On October 17, the Indian Air Force (IAF) formalized a Memorandum of Understanding (MoU) with Uber, aiming to enhance transportation options for IAF personnel, veterans, and their families. This agreement is designed to facilitate reliable, convenient, and safe transportation for official travel and daily commutes. The initiative mirrors a similar agreement made by the Indian Navy with Uber in September 2023.
Under this MoU, service members and their families will need to share personal information, including names, email addresses, and mobile numbers, to utilize Uber’s services. However, this development has raised red flags among cybersecurity experts, who express serious concerns about the implications of sharing sensitive data related to military movements with a private, foreign-owned company.

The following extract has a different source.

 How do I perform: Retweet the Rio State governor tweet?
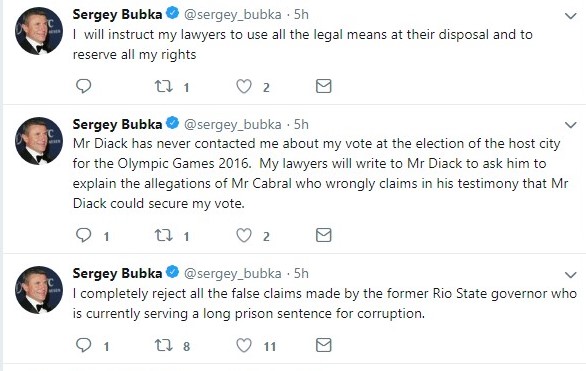click(164, 345)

Such data, they argue, could expose travel patterns, assignments, real-time locations, and even the daily routines of military personnel and their families, potentially compromising national security and operational integrity.

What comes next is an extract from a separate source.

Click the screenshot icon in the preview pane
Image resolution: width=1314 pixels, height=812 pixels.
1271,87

While the Indian Air Force has defended the MoU, sources cited by The Sunday Guardian claim that these agreements with foreign entities are executed with extreme caution, utilizing Advanced Encryption Standard (AES)-256-bit encryption to protect the data. Proponents argue that since personal data from military personnel is already shared with various other companies, the risk associated with Uber is not significantly greater.
In assessing the implications of this agreement, two major questions emerge: the connection between data privacy and national security, and the reliability of how private companies manage personal data. On one hand, personal data holds substantial national security relevance. Data generated from individuals’ online activities, smartphones, and digital interactions can build detailed profiles that reveal much about a person’s identity, beliefs, and behaviors. Hostile entities can exploit this information to conduct psychological operations against military personnel, creating stress and fear within ranks, thereby undermining morale and operational readiness.
The misuse of personal data for disinformation campaigns is not a new phenomenon. Historical examples include Russia’s Internet Research Agency’s tactics during the 2016 U.S. elections, where targeted social media ads contributed to societal divisions. Similar strategies have emerged globally, influencing significant events such as Brexit, the Rohingya crisis in Myanmar, misinformation about vaccines during the COVID-19 pandemic, and protests in Hong Kong. Experts have indicated that misinformation remains a major risk for India, highlighting the importance of protecting personal data.
The second question focuses on the handling of personal data by private companies. Data breaches have become alarmingly common, with Uber experiencing multiple significant breaches over the years. While encryption technologies like AES are critical for safeguarding data, they do not eliminate all risks. Reports indicate that a vast majority of data breaches involve human factors, including social engineering attacks that manipulate individuals into divulging sensitive information or unwittingly breaching security protocols.
Another crucial aspect involves the geographical location of data storage and the access rights of different entities. India has recently instituted the Digital Personal Data Protection Act, which may eventually restrict the transfer of personal data to foreign jurisdictions. Nevertheless, the rules surrounding this Act have yet to be fully implemented, leaving the possibility for personal data to be transferred abroad. Foreign companies operating under their national laws may be compelled to share data with their governments. For example, China’s National Intelligence Law implies mandatory compliance for companies to aid state intelligence operations, while U.S. laws may allow enforcement agencies to access data from U.S.-based companies regardless of where the data is stored.
Moreover, the commercial practices of technology firms often involve selling personal data to third parties, thereby complicating data security concerns. Intelligence agencies in the U.S. have acknowledged purchasing personal information from brokers to facilitate surveillance, raising further alarms over privacy.
In light of these considerations, the military must treat personal data management with heightened seriousness, distinguishing its imperative to safeguard national security from the profit-driven motives of private enterprises. The responsibilities of protecting sensitive information and ensuring operational integrity should remain a top priority for the military, particularly in a landscape where digital threats are increasingly prevalent. The MoU with Uber could potentially undermine these critical security standards, warranting careful scrutiny and consideration.